Gagik was provided with a hotel room in the town of Abovyan not far from Yerevan.
Another option offered by the government is obtaining Armenian citizenship. Many, like Gagik, always assumed they were citizens of Armenia, as they hold Armenian passports.
The only thing stopping Gagik from leaving earlier was problems with his documents. Amid the chaos and uncertainty, he had left behind his documents, along with his car and other belongings, in Chartar. His driver’s license and lost birth certificate needed to be renewed.
What Gagik found most important to bring with him was the soil from the tombs of his loved ones — his father and grandparents.
“I hope to create a small tomb for them wherever I settle, as I want to have a part of them close to me wherever I go,” he explained. He displayed the rest of the belongings he managed to bring: photos of loved ones, certificates of ownership of his newly renovated house, and some winter clothes.
“That’s all I could fit in this one suitcase,” he smiled. “Even these clothes I’m wearing now were provided at the rehabilitation center where I initially stayed for three weeks.”
In Russia, where his mother and sisters settled long ago, he plans to work in agriculture and grow vegetables for a living.
When asked if he had any fears about moving to a country at war given Russia’s war in Ukraine, Gagik replied: “War follows me everywhere. A conflict erupted in Armenia as we arrived in Jermuk [a border town in southern Armenia] with my daughter in September 2022.
“In the morning, we saw only Karabakh Armenians were still there in Jermuk, together with the employees. Even my 17-year-old daughter wasn’t scared. We’re used to it.”
He hopes to start a new life in a village near Moscow and bring his daughters, who currently live with his ex-wife, to Russia as well.
“We have nothing here, no home, no work. I think life will be better for us there.”
Displacement and loss
“We decided to go to Russia very hastily, in just a few days,” said Astghik Hayrapetyan, 30, a single mother from the village of Khnatsakh in Askeran, Nagorno-Karabakh. She lost her husband, Sergei, to a heart attack in May 2023.
She and her two daughters, aged 2 and 6, left Armenia on Nov. 8. They have settled down in Mikhailovsk, a town in the Stavropol region where her uncle resides. With support from her relatives, Hayrapetyan hopes to find a job to provide for her family.
“Many Karabakh Armenians have moved to Russia to work and get back on their feet. I know five families of friends who are spread all over Russia — Krasnodar, Pyatigorsk, Stavropol, and many more cities,” she said.
She also recounted multiple instances when fathers of families sought job opportunities in Russia due to insufficient wages in Armenia.
“I found a job offering only 80,000 drams ($200), while most apartments in Yerevan are priced [starting at] around 250,000 drams ($600),” Astghik told us.
The Armenian government provided support for Karabakh Armenians through a one-time payment of 100,000 drams ($250) per person, which her younger daughter didn’t receive due to issues with her registration address.
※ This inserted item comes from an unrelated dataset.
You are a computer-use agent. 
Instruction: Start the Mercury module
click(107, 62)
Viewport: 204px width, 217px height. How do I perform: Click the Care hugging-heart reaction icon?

Moreover, the government is offering monthly assistance of 40,000 drams ($100) to cover accommodation costs, with an additional 10,000 drams ($25) allocated for utility expenses per individual, a duration of six months.
“I couldn’t obtain the military pension for my late husband; there was no clarity on whether or when we would receive it. I got tired of it all and decided to leave with my brothers and their families,” she recalled.
Astghik said her older daughter doesn’t want to go to school in Russia.
“She misses Karabakh, our dialect, and doesn’t want to learn a new language,” she says.
Nonetheless, Astghik tries to hold onto the hope that one day she will return to Nagorno-Karabakh, which Armenians call Artsakh.
“Residing outside of Armenia distances us even more from the possibility of ever returning to Artsakh.”